- [EXERCISE DESCRIPTION]
The whole listing should be retyped exactly as it appears.
*** Begin section ***
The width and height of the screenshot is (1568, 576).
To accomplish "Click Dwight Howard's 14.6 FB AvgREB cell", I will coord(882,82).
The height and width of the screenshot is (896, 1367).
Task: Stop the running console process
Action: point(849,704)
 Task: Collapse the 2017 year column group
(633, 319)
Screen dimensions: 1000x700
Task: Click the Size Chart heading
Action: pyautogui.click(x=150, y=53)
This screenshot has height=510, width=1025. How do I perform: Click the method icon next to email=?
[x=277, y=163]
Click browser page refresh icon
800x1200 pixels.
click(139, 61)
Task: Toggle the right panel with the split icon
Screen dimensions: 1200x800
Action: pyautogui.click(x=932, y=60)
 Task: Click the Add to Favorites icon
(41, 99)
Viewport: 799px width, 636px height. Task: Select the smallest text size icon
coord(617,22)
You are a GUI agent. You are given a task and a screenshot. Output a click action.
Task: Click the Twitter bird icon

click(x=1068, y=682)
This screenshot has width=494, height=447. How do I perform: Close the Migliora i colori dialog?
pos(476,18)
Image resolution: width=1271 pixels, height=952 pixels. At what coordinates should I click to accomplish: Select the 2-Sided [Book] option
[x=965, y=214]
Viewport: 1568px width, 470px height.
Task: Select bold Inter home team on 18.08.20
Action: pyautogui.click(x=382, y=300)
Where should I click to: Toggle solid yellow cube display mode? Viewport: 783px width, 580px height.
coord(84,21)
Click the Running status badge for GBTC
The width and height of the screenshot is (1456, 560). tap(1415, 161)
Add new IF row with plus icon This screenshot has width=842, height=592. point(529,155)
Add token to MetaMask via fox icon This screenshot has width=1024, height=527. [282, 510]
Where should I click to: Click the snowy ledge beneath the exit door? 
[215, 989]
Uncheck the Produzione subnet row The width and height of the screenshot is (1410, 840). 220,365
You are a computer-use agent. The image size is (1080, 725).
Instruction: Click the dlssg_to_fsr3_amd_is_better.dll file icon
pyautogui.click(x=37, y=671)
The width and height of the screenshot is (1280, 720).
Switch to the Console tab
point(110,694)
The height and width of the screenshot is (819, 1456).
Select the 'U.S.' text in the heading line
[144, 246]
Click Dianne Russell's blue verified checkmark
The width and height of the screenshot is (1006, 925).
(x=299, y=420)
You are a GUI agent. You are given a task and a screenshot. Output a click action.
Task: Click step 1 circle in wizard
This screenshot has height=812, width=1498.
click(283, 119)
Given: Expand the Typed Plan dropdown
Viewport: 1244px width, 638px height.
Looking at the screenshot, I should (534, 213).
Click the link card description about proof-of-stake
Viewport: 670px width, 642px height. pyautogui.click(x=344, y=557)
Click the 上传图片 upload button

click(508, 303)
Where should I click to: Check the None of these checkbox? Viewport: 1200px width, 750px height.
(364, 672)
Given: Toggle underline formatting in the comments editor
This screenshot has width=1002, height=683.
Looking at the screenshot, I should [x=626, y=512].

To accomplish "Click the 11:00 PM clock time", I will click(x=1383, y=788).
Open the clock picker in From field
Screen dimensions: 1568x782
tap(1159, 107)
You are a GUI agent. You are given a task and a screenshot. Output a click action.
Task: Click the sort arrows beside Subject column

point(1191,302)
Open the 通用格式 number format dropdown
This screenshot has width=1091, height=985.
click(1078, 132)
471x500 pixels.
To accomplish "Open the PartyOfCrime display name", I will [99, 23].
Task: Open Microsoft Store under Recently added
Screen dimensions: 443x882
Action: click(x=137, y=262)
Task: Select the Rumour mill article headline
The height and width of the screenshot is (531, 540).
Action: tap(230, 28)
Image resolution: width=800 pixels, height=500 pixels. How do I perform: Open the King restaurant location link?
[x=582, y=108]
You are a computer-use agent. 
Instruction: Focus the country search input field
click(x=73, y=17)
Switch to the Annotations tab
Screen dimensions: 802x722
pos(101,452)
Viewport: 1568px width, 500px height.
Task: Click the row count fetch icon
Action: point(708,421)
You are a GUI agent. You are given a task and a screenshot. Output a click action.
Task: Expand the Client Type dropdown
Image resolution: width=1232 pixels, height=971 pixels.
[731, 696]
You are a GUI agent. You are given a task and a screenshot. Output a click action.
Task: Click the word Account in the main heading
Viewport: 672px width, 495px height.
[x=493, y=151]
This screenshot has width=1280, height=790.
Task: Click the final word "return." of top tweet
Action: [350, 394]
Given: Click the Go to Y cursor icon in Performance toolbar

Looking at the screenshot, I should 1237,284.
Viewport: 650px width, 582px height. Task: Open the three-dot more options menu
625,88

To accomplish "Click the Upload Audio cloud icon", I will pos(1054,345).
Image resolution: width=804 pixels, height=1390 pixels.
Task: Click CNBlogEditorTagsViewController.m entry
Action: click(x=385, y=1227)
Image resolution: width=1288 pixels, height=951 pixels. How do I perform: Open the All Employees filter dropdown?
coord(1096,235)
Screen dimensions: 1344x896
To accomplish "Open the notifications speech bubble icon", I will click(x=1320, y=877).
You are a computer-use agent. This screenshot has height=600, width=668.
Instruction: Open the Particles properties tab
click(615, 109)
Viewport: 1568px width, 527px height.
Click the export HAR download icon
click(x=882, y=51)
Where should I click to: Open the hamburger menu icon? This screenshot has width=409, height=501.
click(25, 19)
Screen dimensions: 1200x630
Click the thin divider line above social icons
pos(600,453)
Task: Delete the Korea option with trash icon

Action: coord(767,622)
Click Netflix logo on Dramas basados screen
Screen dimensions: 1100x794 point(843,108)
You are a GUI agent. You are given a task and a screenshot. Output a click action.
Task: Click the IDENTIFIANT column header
*** End section ***
- [ANSWER FOR THIS EXERCISE]
The width and height of the screenshot is (1568, 576).
To accomplish "Click Dwight Howard's 14.6 FB AvgREB cell", I will coord(882,82).
The height and width of the screenshot is (896, 1367).
Task: Stop the running console process
Action: point(849,704)
 Task: Collapse the 2017 year column group
(633, 319)
Screen dimensions: 1000x700
Task: Click the Size Chart heading
Action: pyautogui.click(x=150, y=53)
This screenshot has height=510, width=1025. How do I perform: Click the method icon next to email=?
[x=277, y=163]
Click browser page refresh icon
800x1200 pixels.
click(139, 61)
Task: Toggle the right panel with the split icon
Screen dimensions: 1200x800
Action: pyautogui.click(x=932, y=60)
 Task: Click the Add to Favorites icon
(41, 99)
Viewport: 799px width, 636px height. Task: Select the smallest text size icon
coord(617,22)
You are a GUI agent. You are given a task and a screenshot. Output a click action.
Task: Click the Twitter bird icon

click(x=1068, y=682)
This screenshot has width=494, height=447. How do I perform: Close the Migliora i colori dialog?
pos(476,18)
Image resolution: width=1271 pixels, height=952 pixels. At what coordinates should I click to accomplish: Select the 2-Sided [Book] option
[x=965, y=214]
Viewport: 1568px width, 470px height.
Task: Select bold Inter home team on 18.08.20
Action: pyautogui.click(x=382, y=300)
Where should I click to: Toggle solid yellow cube display mode? Viewport: 783px width, 580px height.
coord(84,21)
Click the Running status badge for GBTC
The width and height of the screenshot is (1456, 560). tap(1415, 161)
Add new IF row with plus icon This screenshot has width=842, height=592. point(529,155)
Add token to MetaMask via fox icon This screenshot has width=1024, height=527. [282, 510]
Where should I click to: Click the snowy ledge beneath the exit door? 
[215, 989]
Uncheck the Produzione subnet row The width and height of the screenshot is (1410, 840). 220,365
You are a computer-use agent. The image size is (1080, 725).
Instruction: Click the dlssg_to_fsr3_amd_is_better.dll file icon
pyautogui.click(x=37, y=671)
The width and height of the screenshot is (1280, 720).
Switch to the Console tab
point(110,694)
The height and width of the screenshot is (819, 1456).
Select the 'U.S.' text in the heading line
[144, 246]
Click Dianne Russell's blue verified checkmark
The width and height of the screenshot is (1006, 925).
(x=299, y=420)
You are a GUI agent. You are given a task and a screenshot. Output a click action.
Task: Click step 1 circle in wizard
This screenshot has height=812, width=1498.
click(283, 119)
Given: Expand the Typed Plan dropdown
Viewport: 1244px width, 638px height.
Looking at the screenshot, I should (534, 213).
Click the link card description about proof-of-stake
Viewport: 670px width, 642px height. pyautogui.click(x=344, y=557)
Click the 上传图片 upload button

click(508, 303)
Where should I click to: Check the None of these checkbox? Viewport: 1200px width, 750px height.
(364, 672)
Given: Toggle underline formatting in the comments editor
This screenshot has width=1002, height=683.
Looking at the screenshot, I should [x=626, y=512].

To accomplish "Click the 11:00 PM clock time", I will click(x=1383, y=788).
Open the clock picker in From field
Screen dimensions: 1568x782
tap(1159, 107)
You are a GUI agent. You are given a task and a screenshot. Output a click action.
Task: Click the sort arrows beside Subject column

point(1191,302)
Open the 通用格式 number format dropdown
This screenshot has width=1091, height=985.
click(1078, 132)
471x500 pixels.
To accomplish "Open the PartyOfCrime display name", I will [99, 23].
Task: Open Microsoft Store under Recently added
Screen dimensions: 443x882
Action: click(x=137, y=262)
Task: Select the Rumour mill article headline
The height and width of the screenshot is (531, 540).
Action: tap(230, 28)
Image resolution: width=800 pixels, height=500 pixels. How do I perform: Open the King restaurant location link?
[x=582, y=108]
You are a computer-use agent. 
Instruction: Focus the country search input field
click(x=73, y=17)
Switch to the Annotations tab
Screen dimensions: 802x722
pos(101,452)
Viewport: 1568px width, 500px height.
Task: Click the row count fetch icon
Action: point(708,421)
You are a GUI agent. You are given a task and a screenshot. Output a click action.
Task: Expand the Client Type dropdown
Image resolution: width=1232 pixels, height=971 pixels.
[731, 696]
You are a GUI agent. You are given a task and a screenshot. Output a click action.
Task: Click the word Account in the main heading
Viewport: 672px width, 495px height.
[x=493, y=151]
This screenshot has width=1280, height=790.
Task: Click the final word "return." of top tweet
Action: [350, 394]
Given: Click the Go to Y cursor icon in Performance toolbar

Looking at the screenshot, I should 1237,284.
Viewport: 650px width, 582px height. Task: Open the three-dot more options menu
625,88

To accomplish "Click the Upload Audio cloud icon", I will pos(1054,345).
Image resolution: width=804 pixels, height=1390 pixels.
Task: Click CNBlogEditorTagsViewController.m entry
Action: click(x=385, y=1227)
Image resolution: width=1288 pixels, height=951 pixels. How do I perform: Open the All Employees filter dropdown?
coord(1096,235)
Screen dimensions: 1344x896
To accomplish "Open the notifications speech bubble icon", I will click(x=1320, y=877).
You are a computer-use agent. This screenshot has height=600, width=668.
Instruction: Open the Particles properties tab
click(615, 109)
Viewport: 1568px width, 527px height.
Click the export HAR download icon
click(x=882, y=51)
Where should I click to: Open the hamburger menu icon? This screenshot has width=409, height=501.
click(25, 19)
Screen dimensions: 1200x630
Click the thin divider line above social icons
pos(600,453)
Task: Delete the Korea option with trash icon

Action: coord(767,622)
Click Netflix logo on Dramas basados screen
Screen dimensions: 1100x794 point(843,108)
You are a GUI agent. You are given a task and a screenshot. Output a click action.
Task: Click the IDENTIFIANT column header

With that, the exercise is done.